Selina raises $ 100M on an $ 850M valuation for …

Airbnb’s rising tide is lifting all boats, and today a startup that is building a number of coworking activity spaces around the world, primarily geared toward digital nomads, is reeling in a sizable round to bring its business to the next level. Selina, which operates a 22,000-bed network of boutique hostel-style operations in some 13 countries, has raised $ 100 million in funding, money it plans to use to expand its footprint to 130,000 beds across 400 properties through 2023, capitalizing on the increase in the telecommuting and the more holistic approach taken by digital nomads, who are looking for places where they can take a bite or two of life but still be productive at the same time.

In 2019 alone, the plan will be to open 35 Selina. properties in the US, USA, Germany, Portugal, Greece, Israel, Argentina, Brazil and Mexico.

Funding is being done at a post-fund valuation of $ 850 million, the company confirmed. Co-founder and CEO Rafael Museri said in an interview that the startup will likely bring in more than $ 1 billion in its next round.

This latest round, which brings Selina’s total raised to $ 225 million, is being led by Access Industries, with the participation of Grupo Wiese and existing investors Colony Latam Partners.

Selina herself has taken a page out of the digital nomad bible: the company’s first properties were in Latin America, founded in 2015 when Museri and co-founder Daniel Rudasevski resided in Panama, although the company itself was established in New York and is now its headquarters. The co-founders move to London.

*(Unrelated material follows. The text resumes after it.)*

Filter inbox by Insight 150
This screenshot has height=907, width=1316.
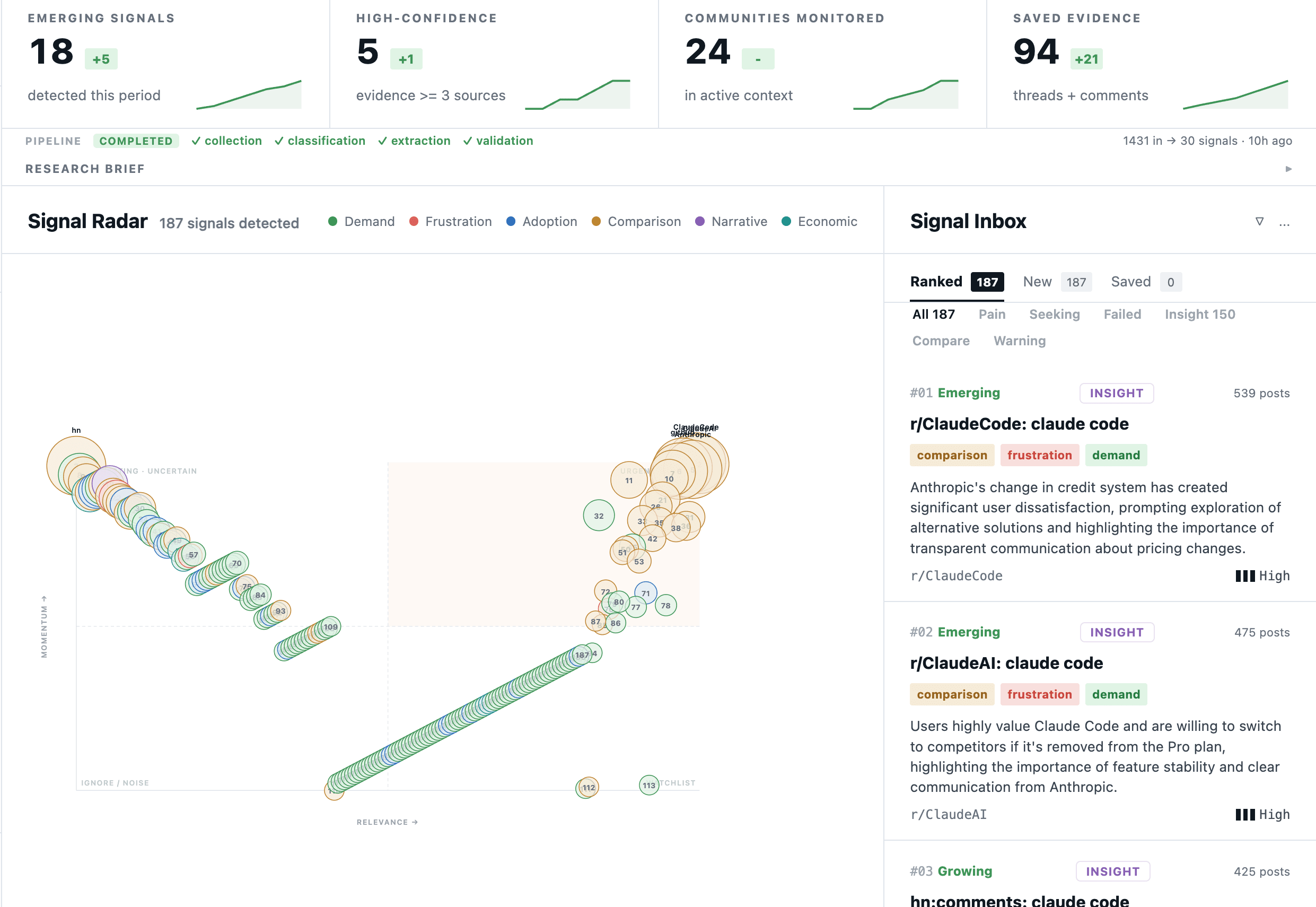click(1199, 314)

In addition to equity financing, Selina has also secured some $ 300 million in country partnerships to build its shelters and related activities around the world. Museri noted that the company primarily leases the buildings where it operates its services rather than buying the property outright, so some of these local contributions will come from homeowners who pay to help renovate their locations to share in some of the returns that come from the shelters that eventually open.

“We are turning boring spaces into cultural centers, fast,” Museri describes it.

This latest funding will be used to attract more talent and build more bridges in local communities, which Selina relies on to develop its operations, which include not just a place to sleep and work, but activities throughout the day for those who stay in its rooms, as well as other venues, as well as to continue investing in their technology, which is built in the home country of Israel’s co-founders, in Tel Aviv, and specifically to improve the reservation process and algorithmic recommendations that people use to find out where to travel next, as well as what they want to do when they get there.

Selina’s rise comes at a time when we’ve seen an interesting convergence in the world of work and travel, where people are demanding an increasing amount of flexibility in terms of how they approach both.

In the world of startups, that evolution has been spearheaded by companies like WeWork and Airbnb, which have changed the concept of leasing or buying an office, or renting a heavy and soulless hotel room, which has given more interest and more. more flexible approaches to both.

In more recent times, both WeWork and Airbnb have grown closer and closer to each other, with WeWork now beginning to provide its customers with places to sleep, and Airbnb offers places to work as part of its larger business endeavor.

Notably, WeWork founder Adam Neumann is actually an investor in Selina, having been part of their previous round of $ 95 million. (That’s something to think about when considering that the We Company relocation, as it is now called, is converted to adjacent areas, like lodgings.)

While these hulking ventures represent unavoidable competition for Selina and the many others approaching the opportunity, Selina continues to develop her business not just as a co-working or co-living space in a variety of urban and exotic locations, but as a place to go to enjoy the experience, one of the reasons this funding has attracted.

“We believe that Selina’s focus on building a global hospitality platform for digital nomads will redefine the way millennials live, work, play, learn and give back,” Access Industries’ Lincoln Benet said in a statement.

Museri said that today, about 80 percent of travelers stay for 2.5 to 2.8 days, although it’s not completely unusual for people to stay 12 or 60 days, too. “It’s a process,” he said when I asked him for a more concrete figure. “If they are happy, they stay longer. If they want to move, they can jump to another Selina. It’s flexible. We have people who fall in love and stay longer, but three nights is the average stay, and it’s growing every day. “

The average age of its residents is 25 to 35, he said, but again the range is quite wide, some traveling not as individuals but in groups of friends or families.

Most of the activities are free, Museri notes, although there are also additional paid experiences you can get (example: surfing, one of the typical activities at beach properties) can be free, but the surf lessons come at a price, or basic yoga might be free, but an extended multi-day program wouldn’t).

“This is the future of accommodation,” Museri said. “Airbnb is improving, but we are doing something completely different. We do not believe that any mark touches the three spaces [of work, sleep, play] the way we will do it ”.